Apart from demographics, en bloc, R0 resection (dysplasia-free margins), recurrence and adverse event rates were calculated and recorded. Additional parameters such as total operation time (from marking until sample acquisition), resection time per lesion, number of resected lesions per endoscopy and depth of resection (deepest layer within the specimen eg muscularis mucosa or submucosa) were also determined. 

Results

Sixty-four patients (48% females), mean age ± SD 62 ± 8.4years underwent capEMR for 103 lesions of which the vast majority (93/103) harbored low-grade dysplasia (10/103 high-grade dysplasia, P<0.001) and were located in the antrum (77/103), incisura (12/103), corpus (12/103) and cardia (2/103)(P<0.001).

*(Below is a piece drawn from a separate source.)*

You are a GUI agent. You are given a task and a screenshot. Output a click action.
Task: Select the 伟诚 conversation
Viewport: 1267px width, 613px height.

Median (interquartile range) size of the lesions was 1.7cm (1.3-2.1). Median (interquartile range) total operation time was 13min (6-21) for a median of 2(1-5) lesions per endoscopic session. Median resection time per lesion was 3min (2.8-4.6). En bloc resection rates were 91% (94/103) whereas R0 resection rates were 99%. The submucosa was present in all but three (100/103, 97%) resection specimens. No recurrences were recorded during follow-up (9-64months). Adverse events included mild post-procedural pain in 59/64 cases, with only 23 cases requiring paracetamol analgesia, fever up to 38.1C in 7/64 cases and late onset bleeding in a single case upon resumption of rivaroxaban. The bleeding was successfully treated with additional hemoclip placement.

Conclusions

Based on this study capEMR is a fast, effective and safe endoscopic treatment modality for the eradication of gastric dysplasia of moderate size. The endoscopist’s expertise in capEMR, the location and histopathology of lesions (predominantly low-grade dysplasia of the antrum) and the routine application of endoscopic bleeding prophylaxis eg coagulation of vessels and clipping may have optimized outcomes. If these findings are confirmed in randomized controlled trials comparing capEMR with ESD then perhaps capEMR can be established as a less time-consuming alternative to ESD for treating gastric dysplasia up to 2cm.